A positive effect of exercise, especially aerobic exercise, on neural functions is an increase in volume and blood perfusion of the hippocampus which plays a very important role in learning and memory (e.g. Islam et al. 2018), which supports the role of physical activity in improving cognitive functions.
In the bodies of those exercising regularly, the probability values of developing chronic old-age diseases are estimated to be similar to the values which, in the case of inactive, obese people, are likely to occur 20-25 years earlier (Handschin, Spiegelman 2008).
The rise in the level of PGC1α mediating the effects of AMPK, improves the symptoms of depression (Handschin, Spiegelman 2008; Valente-Silva, Ruas 2018).
As an effect of endurance sports, a very interesting adaptation has also recently been described, which can be directly linked to the rate of the ageing of cells. The telomere is a part of the DNA, situated at the end of the chromosome, the size of which diminishes with ageing. Regular endurance and ultra-endurance training reduces the rate of telomere loss, thus, it “keeps the cells young” (Denham et al. 2013, Borghini et al. 2015). The difference in telomere length between ultramarathon runners and healthy controls can be translated into a difference of 16 years of biological years of life (Denham et al. 2013).

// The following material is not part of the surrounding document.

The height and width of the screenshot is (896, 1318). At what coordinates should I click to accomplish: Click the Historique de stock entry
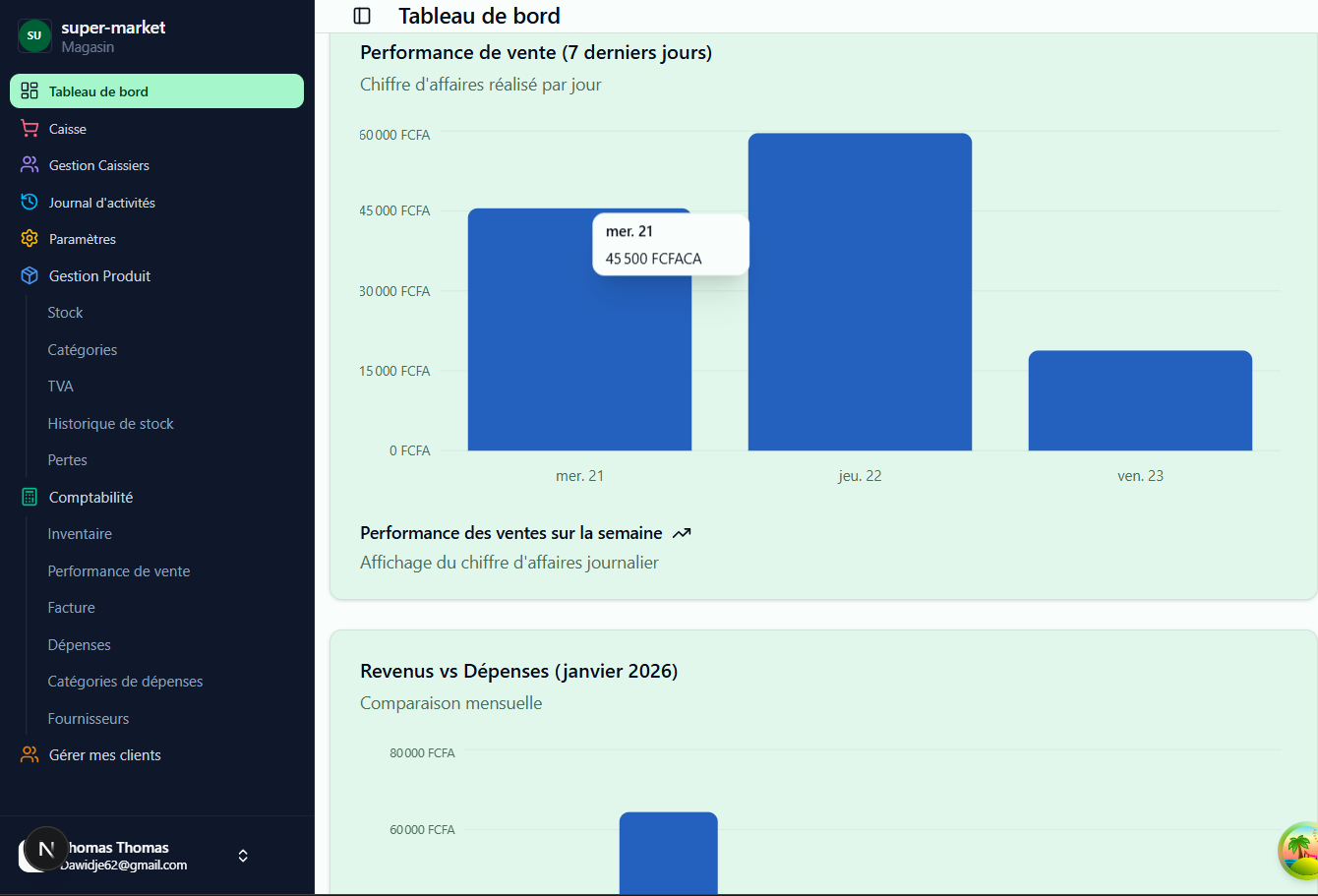[x=110, y=423]
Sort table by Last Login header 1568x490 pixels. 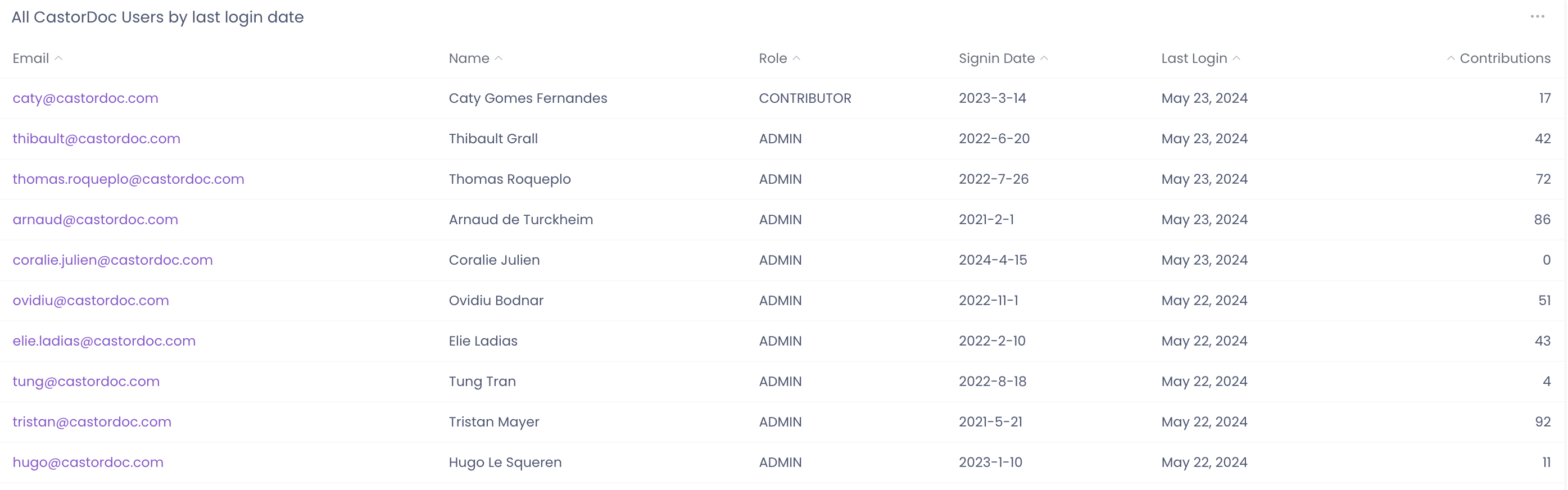coord(1194,58)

The positive effects of exercise are not, of course, mediated only by AMPK, but through the functional complexity of this enzyme we can see how the diminution of energy reserves translates into metabolic changes to be interpreted in the language of the cell. Besides AMPK, several other signal transduction pathways also ensure the coordination of cellular processes and the adaptational steps taking place under the effect of physical exercise. However, the molecules we already know still do not allow us to create a complete picture of the molecular system of training adaptation; this is an intricate and multi-component network, and there are still many things to be discovered about the members, the principal regulator molecules of the network, and the interactions between them. In recent years, for example, it has been pointed out that the – mostly unknown – enzymes activated in response to exercise modulate protein functions in more than 900 phosphorylation sites in the skeletal muscle (Hoffmann et al. 2015).

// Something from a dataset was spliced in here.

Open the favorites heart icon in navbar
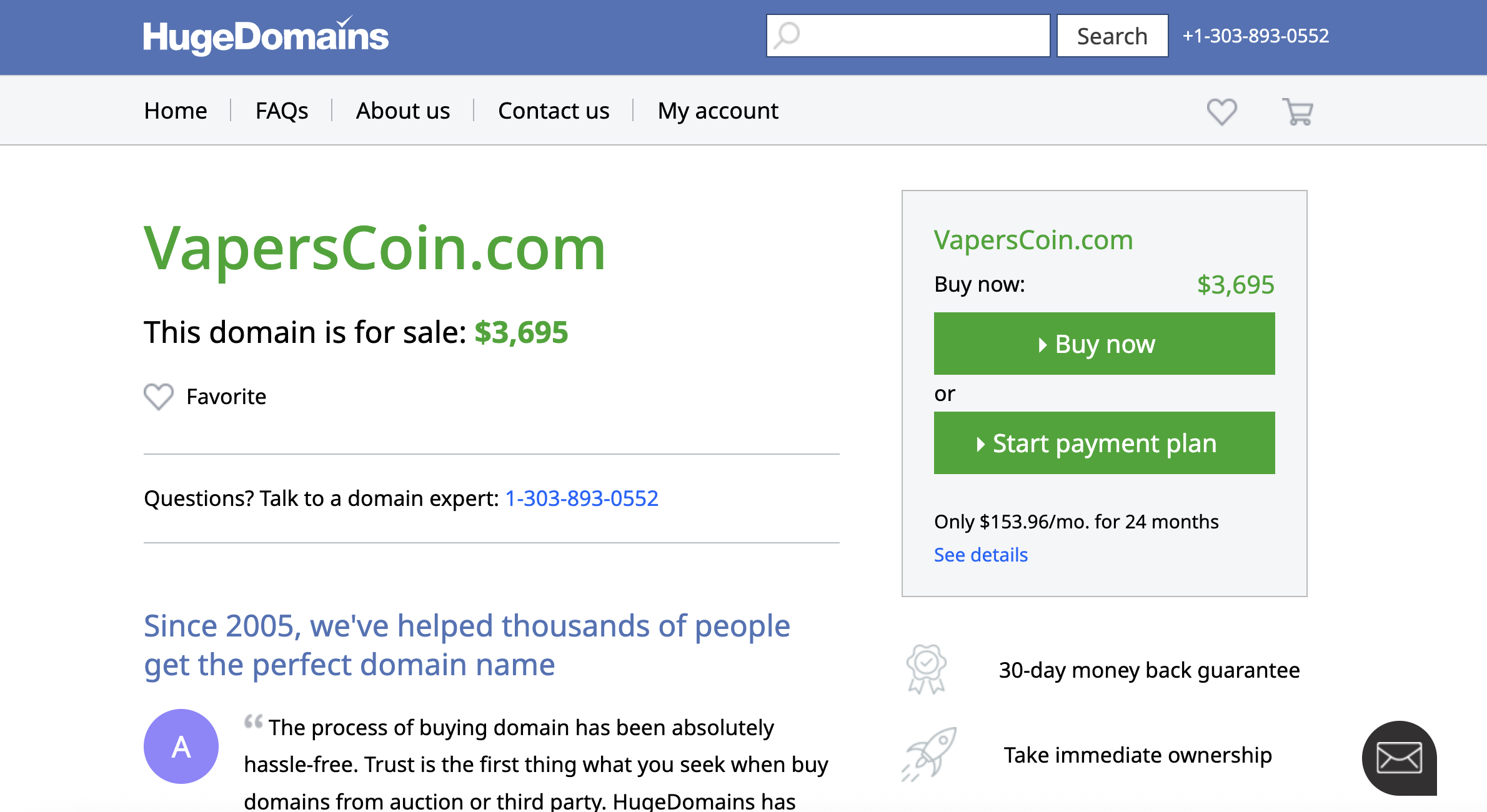Viewport: 1487px width, 812px height. pos(1221,112)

Thus, the musculature releases several bioactive molecules under the effect of exercise (collectively referred to as myokines) which exert effects on the functioning of very diverse organs: they influence the metabolism of the fatty tissue, the liver, the guts, the pancreas, as well as the metabolism of the muscle itself (Egan, Zierath 2013). This explains why today we should consider the skeletal muscle not only as a passive effector of labour, situated at the ends of the nerves, but also as a large gland, capable of influencing our metabolism to a very significant extent (Egan, Zierath 2013).
The diverse effects of the different types of training, of course, are not manifest to a uniform degree in everyone; however, it seems universally true that sports activity beneficially influences the functioning of our body and psyche, and so is capable of giving us back what we pay to our settled and civilized lifestyle in exchange for comfort.